TEXT SEGMENT>

○ ○ ○

|United's Roger Jeffs|
The cost of a priority review voucher for the FDA keeps going up. AbbVie is forking over a record $350 million to acquire a voucher from United Therapeutics, giving them an option at shaving four months off the agency's standard 10-month review process.
There's no immediate word from AbbVie ($ABBV) about which of their late-stage drugs will get the voucher, but at a cost of $87.5 million a month, the pharma company clearly has a potential blockbuster in mind. AbbVie and Roche are hustling the cancer drug venetoclax--which already has a breakthrough drug designation--to the FDA for an accelerated review, with more late-stage therapies in the pipeline to pick from.
The FDA is using the vouchers to help encourage R&D for pediatric and tropical diseases, handing out the vouchers for new approvals in those two fields. And every deal brings a new record price tag.

○ ○ ○

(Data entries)
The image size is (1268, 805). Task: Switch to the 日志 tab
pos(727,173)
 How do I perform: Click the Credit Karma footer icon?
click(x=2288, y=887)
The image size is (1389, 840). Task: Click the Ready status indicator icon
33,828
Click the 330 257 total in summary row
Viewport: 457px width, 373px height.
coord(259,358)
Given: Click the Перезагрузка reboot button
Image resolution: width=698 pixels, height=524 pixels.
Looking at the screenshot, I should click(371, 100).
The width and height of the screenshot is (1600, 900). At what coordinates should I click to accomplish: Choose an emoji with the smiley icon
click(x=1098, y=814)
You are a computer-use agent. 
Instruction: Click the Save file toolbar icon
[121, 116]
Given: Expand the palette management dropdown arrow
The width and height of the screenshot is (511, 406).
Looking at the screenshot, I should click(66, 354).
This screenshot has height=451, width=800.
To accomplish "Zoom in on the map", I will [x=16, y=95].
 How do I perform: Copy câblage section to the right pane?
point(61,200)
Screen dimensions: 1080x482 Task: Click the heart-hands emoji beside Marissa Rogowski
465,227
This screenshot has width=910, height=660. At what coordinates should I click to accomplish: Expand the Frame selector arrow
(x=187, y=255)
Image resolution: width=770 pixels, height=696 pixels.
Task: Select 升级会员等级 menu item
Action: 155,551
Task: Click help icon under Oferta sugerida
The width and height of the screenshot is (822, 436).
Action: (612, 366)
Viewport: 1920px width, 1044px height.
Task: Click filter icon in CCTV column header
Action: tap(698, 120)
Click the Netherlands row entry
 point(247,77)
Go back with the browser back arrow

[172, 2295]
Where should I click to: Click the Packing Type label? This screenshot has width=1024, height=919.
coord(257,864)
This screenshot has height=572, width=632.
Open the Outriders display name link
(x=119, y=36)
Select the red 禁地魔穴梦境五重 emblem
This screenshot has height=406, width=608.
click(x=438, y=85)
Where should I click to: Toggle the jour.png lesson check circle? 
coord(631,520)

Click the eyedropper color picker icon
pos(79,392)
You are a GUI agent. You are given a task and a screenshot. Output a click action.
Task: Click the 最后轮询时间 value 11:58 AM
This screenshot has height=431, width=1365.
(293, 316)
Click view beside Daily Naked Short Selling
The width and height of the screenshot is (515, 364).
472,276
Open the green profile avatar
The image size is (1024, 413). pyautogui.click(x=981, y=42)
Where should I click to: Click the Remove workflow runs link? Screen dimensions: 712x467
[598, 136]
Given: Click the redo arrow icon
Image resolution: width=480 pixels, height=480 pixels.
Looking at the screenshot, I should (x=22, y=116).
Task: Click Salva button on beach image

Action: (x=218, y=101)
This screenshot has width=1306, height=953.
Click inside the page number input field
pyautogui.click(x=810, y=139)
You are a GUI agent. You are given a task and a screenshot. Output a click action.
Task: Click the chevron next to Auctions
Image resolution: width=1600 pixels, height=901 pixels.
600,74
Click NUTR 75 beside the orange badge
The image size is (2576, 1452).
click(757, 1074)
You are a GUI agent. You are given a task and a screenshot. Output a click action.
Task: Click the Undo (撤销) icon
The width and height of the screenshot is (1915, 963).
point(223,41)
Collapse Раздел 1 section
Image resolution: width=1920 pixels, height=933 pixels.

○ ○ ○

WHAT THIS EXERCISE ASKS>
a) In the news piece about the FDA priority review voucher, how much is AbbVie paying United Therapeutics for the voucher?
b) Write the next part of the news piece about AbbVie's priority review voucher purchase.

SOLVED TASKS>
a) A record $350 million.

b)
Sanofi ($SNY) and Regeneron ($REGN) drew considerable attention for their decision to pay the now bargain basement price of $67.5 million for a priority review voucher that allowed them to leapfrog Amgen on the first FDA approval for a PCSK9 cholesterol drug. Gilead ($GILD) scored a voucher for $125 million and then used it to accelerate a new HIV combo. And Sanofi fed the inflationary cycle with its $245 million voucher deal with Retrophin last May.
AbbVie has good reason to demonstrate a sense of urgency. The company is heavily dependent on Humira for most of its income and has to diversity its product portfolio as quickly as possible.
In this case, United ($UTHR) gets to cash in on its approval of Unituxin, a new drug for rare cases of neuroblastoma.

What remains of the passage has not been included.